• EXTRAIT DU TEXTE
>>>

Par un curieux effet de concordance, plusieurs films ces dernières années se sont attaqués à la figure de l’enseignant, certains dans un créneau objectif de documentariste légèrement manipulateur (Entre les murs), d’autres par le biais du mélodrame rédempteur (Half Nelson). La fonction du professeur, ce passeur de savoir, est sans cesse mise à mal dans une société où la connaissance serait « à portée de main » de n’importe quel pré-adolescent branché sur le Net. Alors que c’est à lui de passionner sa jeune assemblée, à lui de porter le fardeau de donner à ses élèves les clés pour comprendre le monde, de faire comprendre que malgré la création du village global, ces derniers sont loin d’être aussi « informés » qu’ils l’imaginent.

C’est l’une des répliques fortes de Detachment : dans un monde où les images abreuvent notre cerveau avant même que nous ne puissions en décrypter les sens cachés, comment stimuler notre imagination, notre capacité à réfléchir ? Comment, dans un élan de détachement, justement, qui demanderait à la fois du courage et une certaine conscience de soi (un élément de personnalité que les jeunes aujourd’hui pensent avoir, mais qui se révèle vicié par des valeurs qui sont moins celles de la famille que d’une toute-puissante société de consommation), comment peut-on se construire un système de valeurs personnel, unique, pour avancer dans la vie ? Est-ce seulement encore possible ?

School Blues

Henry et ses collègues, Ms Perkins (Blythe Danner) et Mr Seaboldt (James Caan).

<<<

• LIGNES DE DONNÉES
>>>

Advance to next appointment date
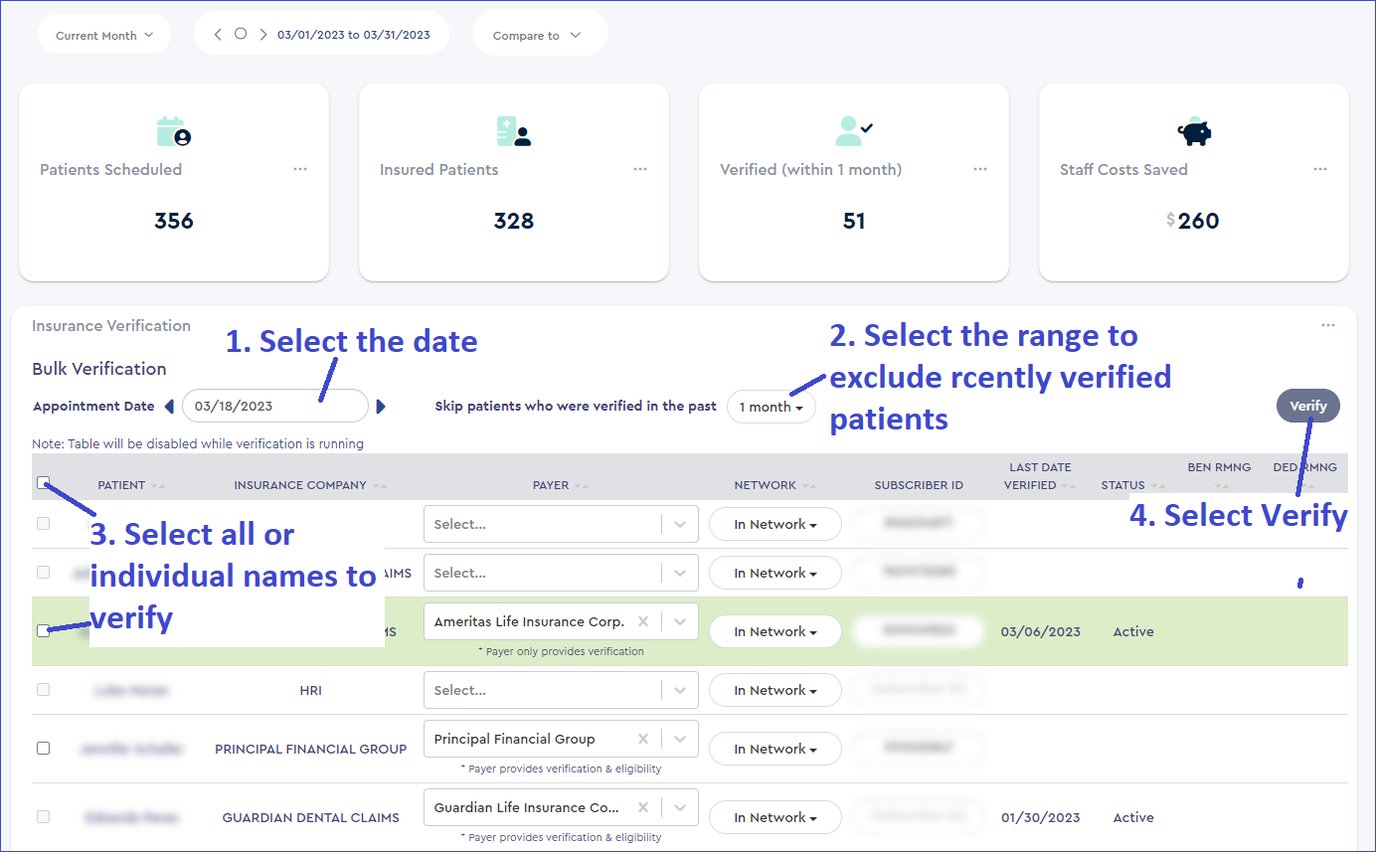tap(381, 406)
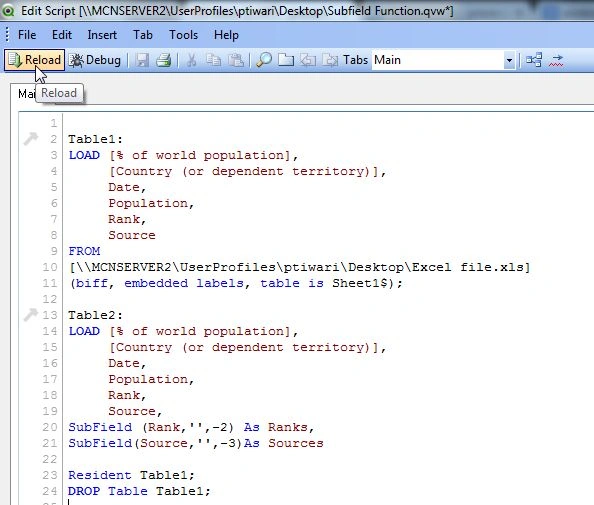
Task: Click the Cut scissors icon
Action: (192, 60)
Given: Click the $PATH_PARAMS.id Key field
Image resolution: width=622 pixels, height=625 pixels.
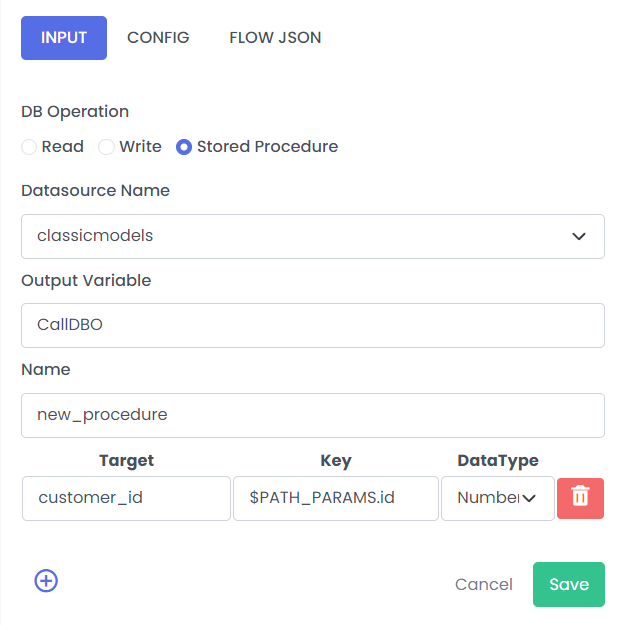Looking at the screenshot, I should 336,498.
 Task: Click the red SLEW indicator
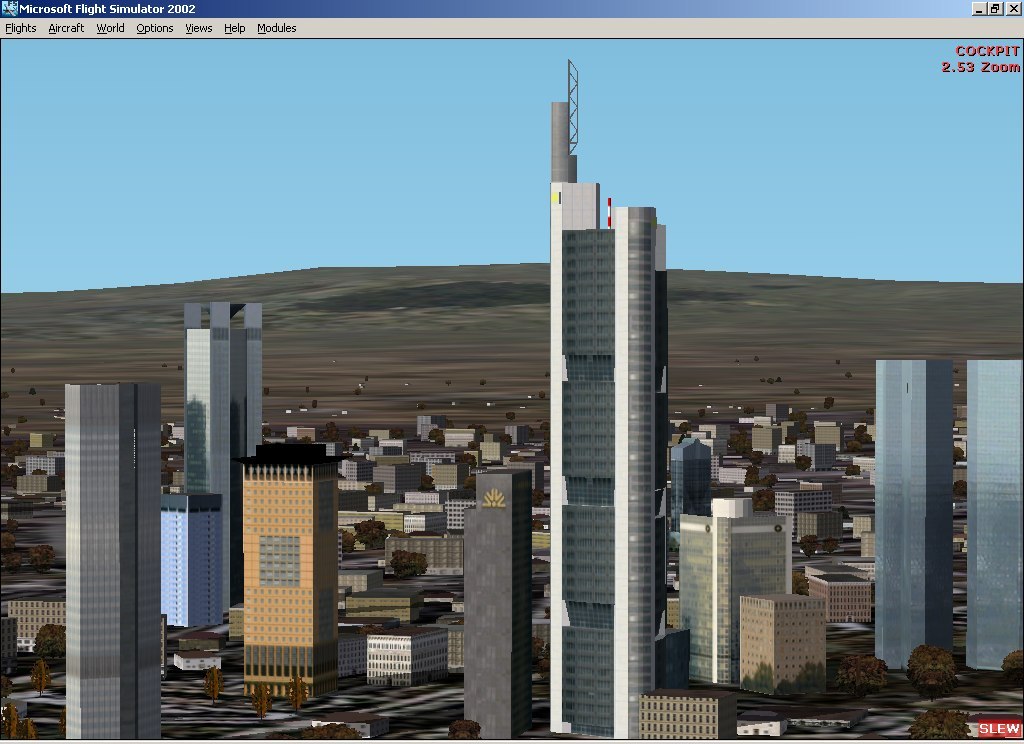999,729

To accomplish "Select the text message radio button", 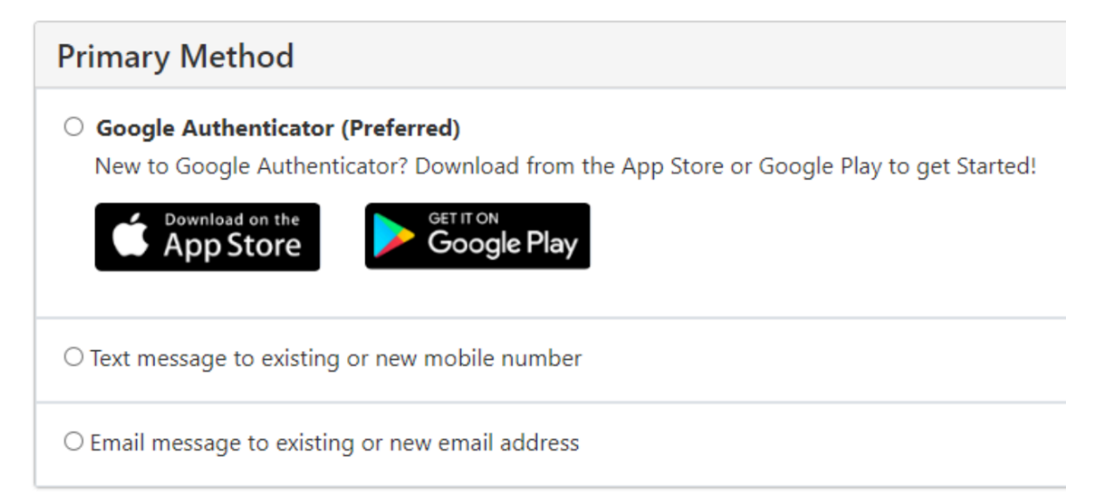I will pyautogui.click(x=74, y=357).
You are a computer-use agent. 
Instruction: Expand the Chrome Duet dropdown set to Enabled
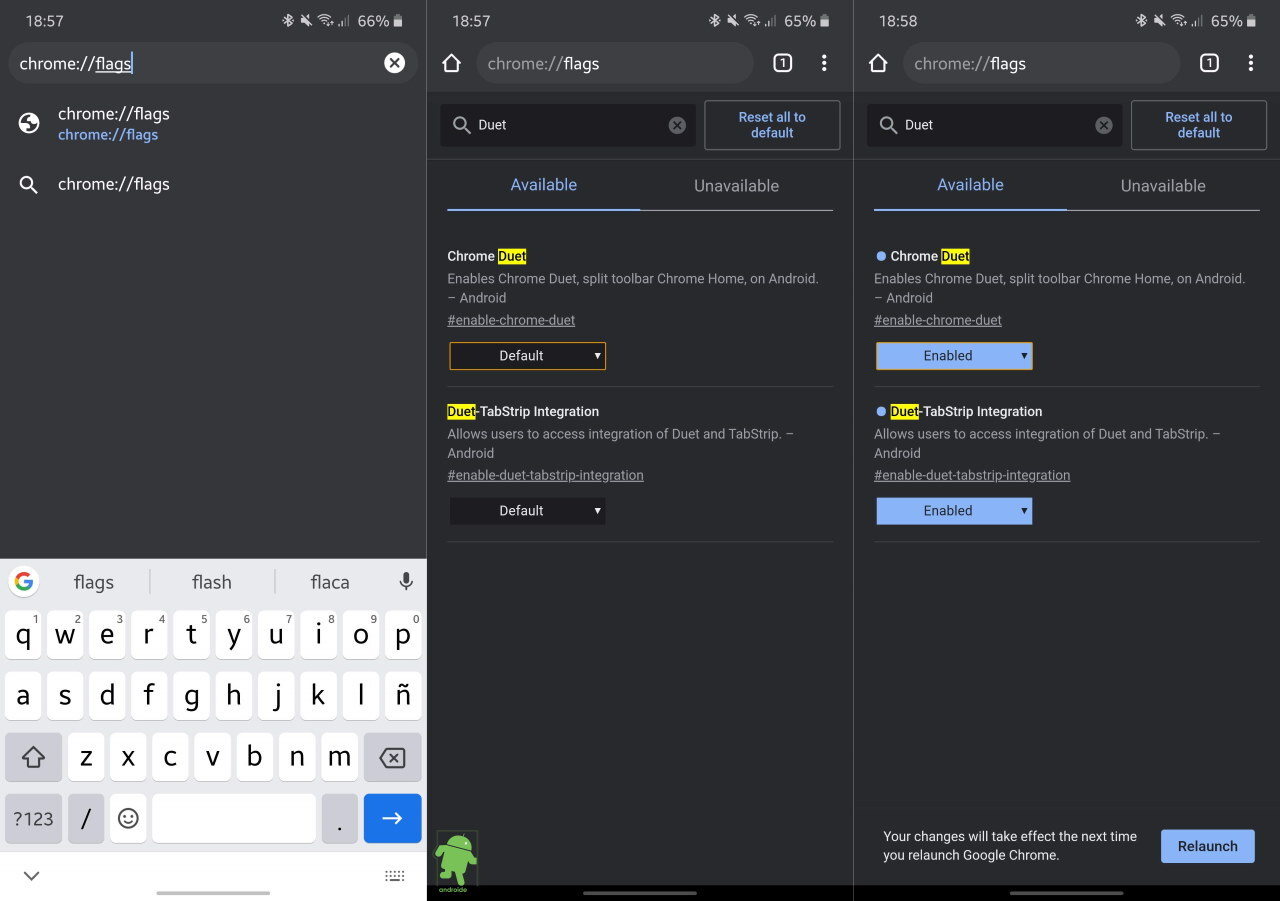[x=954, y=356]
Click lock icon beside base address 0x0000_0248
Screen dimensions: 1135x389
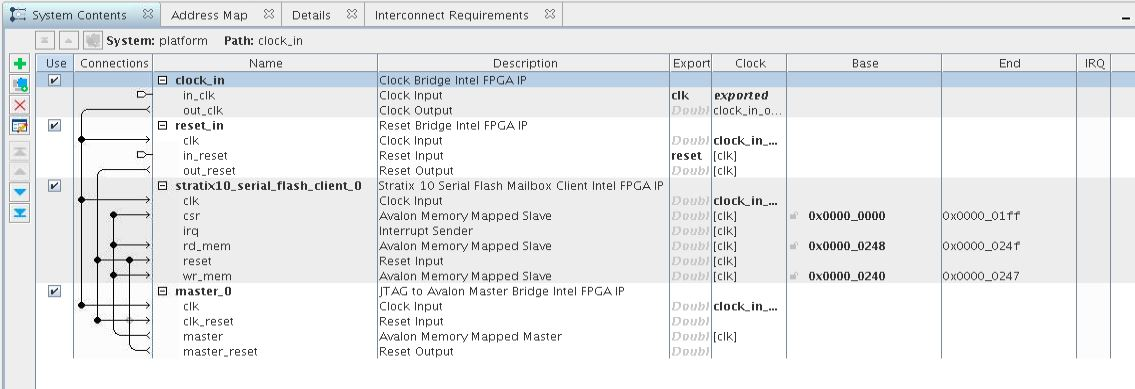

<<<

• CONSIGNE 1
Répondez à ces questions sur la critique du film Detachment :
(a) Quel film la critique donne-t-elle comme exemple de mélodrame rédempteur ?
(b) Quel acteur joue Mr Seaboldt ?
(c) D'après la critique, de quoi viennent surtout les valeurs qui faussent la conscience de soi des jeunes ?
• CONSIGNE 2
Poursuivez la critique du film Detachment à partir de sa dernière phrase.
Les lignes ne servent à rien ici.

• RÉPONSE 1
(a) Half Nelson.
(b) James Caan.
(c) D'une toute-puissante société de consommation, plus que de la famille.

• RÉPONSE 2
Tony Kaye semble répondre par la négative dans son nouveau film. Le cinéaste, qui s’est laissé pousser une barbe de gentil hippie, avoue être attiré par les « grands sujets » de société, et sa filmographie est là pour le prouver. Réalisateur de clips réputé, Kaye a bien sûr frappé un grand coup en 1998 avec American History X, resté dans l’histoire autant pour sa scène insurmontable du « cassage de mâchoires sur le trottoir » que pour les clashs fameux entre Kaye et Edward Norton. Il s’est aussi attaqué au sujet ô combien sulfureux aux USA de l’avortement avec le documentaire multi-récompensé Lake of Fire, puis au trafic d’armes avec l’inédit Black Water Transit. Avec Detachment, il se glisse dans l’intimité d’une poignée de professeurs à l’agonie dans un lycée public d’une quelconque banlieue new-yorkaise, à travers la « pige » d’un enseignant remplaçant joué par Adrien Brody.

Henry Barthes, c’est son nom, mène une vie ascétique, à l’image de son appartement et de ses costumes stricts. Il se satisfait de ses CDD éphémères qui l’emmènent d’une classe à l’autre, où il enseigne la littérature avec un feu intérieur réel, mais un détachement extérieur immuable. Henry a surtout une histoire personnelle tumultueuse, marquée par un trauma d’enfance jamais exprimé et une relation difficile avec son grand-père en fin de vie, qui a sans doute fait naître en lui un sentiment de révolte qui contamine ses cours. Lesquels finissent par fasciner des élèves pour beaucoup perdus pour la cause, quand il ne s’agit pas de graine de serial killers.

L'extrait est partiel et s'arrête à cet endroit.